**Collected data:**
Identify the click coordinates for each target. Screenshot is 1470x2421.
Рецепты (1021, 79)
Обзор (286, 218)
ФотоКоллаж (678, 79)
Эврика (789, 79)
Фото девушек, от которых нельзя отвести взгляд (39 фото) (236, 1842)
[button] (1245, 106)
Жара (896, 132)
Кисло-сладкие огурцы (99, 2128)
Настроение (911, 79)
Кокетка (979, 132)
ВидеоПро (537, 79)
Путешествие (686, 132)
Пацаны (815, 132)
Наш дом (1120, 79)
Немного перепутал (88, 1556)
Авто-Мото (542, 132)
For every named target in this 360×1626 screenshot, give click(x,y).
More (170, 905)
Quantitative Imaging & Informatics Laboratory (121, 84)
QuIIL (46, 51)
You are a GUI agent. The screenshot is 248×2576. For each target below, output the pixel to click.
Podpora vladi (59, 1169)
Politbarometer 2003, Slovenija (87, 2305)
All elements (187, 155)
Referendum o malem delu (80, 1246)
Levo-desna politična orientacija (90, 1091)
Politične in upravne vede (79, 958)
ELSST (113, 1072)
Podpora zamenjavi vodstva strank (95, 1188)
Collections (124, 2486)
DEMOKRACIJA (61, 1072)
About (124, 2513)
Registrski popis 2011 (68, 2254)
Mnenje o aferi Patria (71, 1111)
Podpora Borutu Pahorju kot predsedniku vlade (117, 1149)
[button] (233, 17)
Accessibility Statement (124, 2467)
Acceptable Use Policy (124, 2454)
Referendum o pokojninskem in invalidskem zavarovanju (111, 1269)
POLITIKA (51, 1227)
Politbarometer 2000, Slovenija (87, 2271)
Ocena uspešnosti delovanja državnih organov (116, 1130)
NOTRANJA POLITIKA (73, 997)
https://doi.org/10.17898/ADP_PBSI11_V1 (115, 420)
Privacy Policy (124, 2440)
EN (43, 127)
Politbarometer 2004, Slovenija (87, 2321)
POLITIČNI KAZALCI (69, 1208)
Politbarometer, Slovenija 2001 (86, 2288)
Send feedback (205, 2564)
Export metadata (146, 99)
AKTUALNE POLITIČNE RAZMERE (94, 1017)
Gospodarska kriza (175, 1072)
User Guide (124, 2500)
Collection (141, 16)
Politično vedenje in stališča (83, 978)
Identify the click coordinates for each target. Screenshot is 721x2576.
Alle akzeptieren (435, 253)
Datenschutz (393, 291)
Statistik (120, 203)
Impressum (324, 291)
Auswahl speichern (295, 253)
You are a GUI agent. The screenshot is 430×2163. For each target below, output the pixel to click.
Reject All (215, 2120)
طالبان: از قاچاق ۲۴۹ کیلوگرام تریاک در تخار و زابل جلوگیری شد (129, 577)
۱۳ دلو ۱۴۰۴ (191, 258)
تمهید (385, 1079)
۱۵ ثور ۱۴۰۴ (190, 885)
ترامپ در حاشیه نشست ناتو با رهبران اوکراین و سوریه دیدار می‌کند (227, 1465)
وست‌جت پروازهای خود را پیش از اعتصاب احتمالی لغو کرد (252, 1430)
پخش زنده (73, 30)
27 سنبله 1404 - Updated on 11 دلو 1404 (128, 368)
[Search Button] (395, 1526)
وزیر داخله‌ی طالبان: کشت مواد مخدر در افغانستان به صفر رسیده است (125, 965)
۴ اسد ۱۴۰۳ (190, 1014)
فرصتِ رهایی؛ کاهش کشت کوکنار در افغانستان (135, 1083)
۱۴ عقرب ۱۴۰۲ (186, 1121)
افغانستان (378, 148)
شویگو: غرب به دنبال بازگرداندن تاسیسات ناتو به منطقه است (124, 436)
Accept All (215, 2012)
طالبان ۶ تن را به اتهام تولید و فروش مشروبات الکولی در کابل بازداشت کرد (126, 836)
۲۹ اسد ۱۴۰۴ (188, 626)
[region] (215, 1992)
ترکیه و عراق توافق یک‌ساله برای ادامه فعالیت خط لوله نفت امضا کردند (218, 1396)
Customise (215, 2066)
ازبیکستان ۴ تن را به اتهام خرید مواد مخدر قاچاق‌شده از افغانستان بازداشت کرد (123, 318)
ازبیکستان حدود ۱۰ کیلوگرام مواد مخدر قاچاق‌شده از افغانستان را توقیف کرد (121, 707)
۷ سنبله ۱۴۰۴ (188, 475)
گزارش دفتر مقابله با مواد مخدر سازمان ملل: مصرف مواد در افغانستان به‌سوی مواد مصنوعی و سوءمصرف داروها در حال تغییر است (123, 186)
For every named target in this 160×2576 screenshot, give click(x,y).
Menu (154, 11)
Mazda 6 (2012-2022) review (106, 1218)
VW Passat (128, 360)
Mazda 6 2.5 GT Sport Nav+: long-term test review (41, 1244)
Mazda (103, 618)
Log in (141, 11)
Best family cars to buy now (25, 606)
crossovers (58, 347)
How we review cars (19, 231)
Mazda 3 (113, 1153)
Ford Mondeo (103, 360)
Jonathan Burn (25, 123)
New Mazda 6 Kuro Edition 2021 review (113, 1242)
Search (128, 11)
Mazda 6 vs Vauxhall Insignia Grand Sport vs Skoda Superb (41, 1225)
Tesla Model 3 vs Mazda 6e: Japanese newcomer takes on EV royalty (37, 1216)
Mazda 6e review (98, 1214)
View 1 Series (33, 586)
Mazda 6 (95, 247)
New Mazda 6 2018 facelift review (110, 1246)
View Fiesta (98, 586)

**GOAL OF THE EXERCISE:** Which lines above run from the one containing "Фото девушек, от" down to the one containing "QuIIL (46, 51)"? Repeat exactly those, both ends included, and nothing else.

**WRITTEN SOLUTION:**
Фото девушек, от которых нельзя отвести взгляд (39 фото) (236, 1842)
[button] (1245, 106)
Жара (896, 132)
Кисло-сладкие огурцы (99, 2128)
Настроение (911, 79)
Кокетка (979, 132)
ВидеоПро (537, 79)
Путешествие (686, 132)
Пацаны (815, 132)
Наш дом (1120, 79)
Немного перепутал (88, 1556)
Авто-Мото (542, 132)
For every named target in this 360×1626 screenshot, give click(x,y).
More (170, 905)
Quantitative Imaging & Informatics Laboratory (121, 84)
QuIIL (46, 51)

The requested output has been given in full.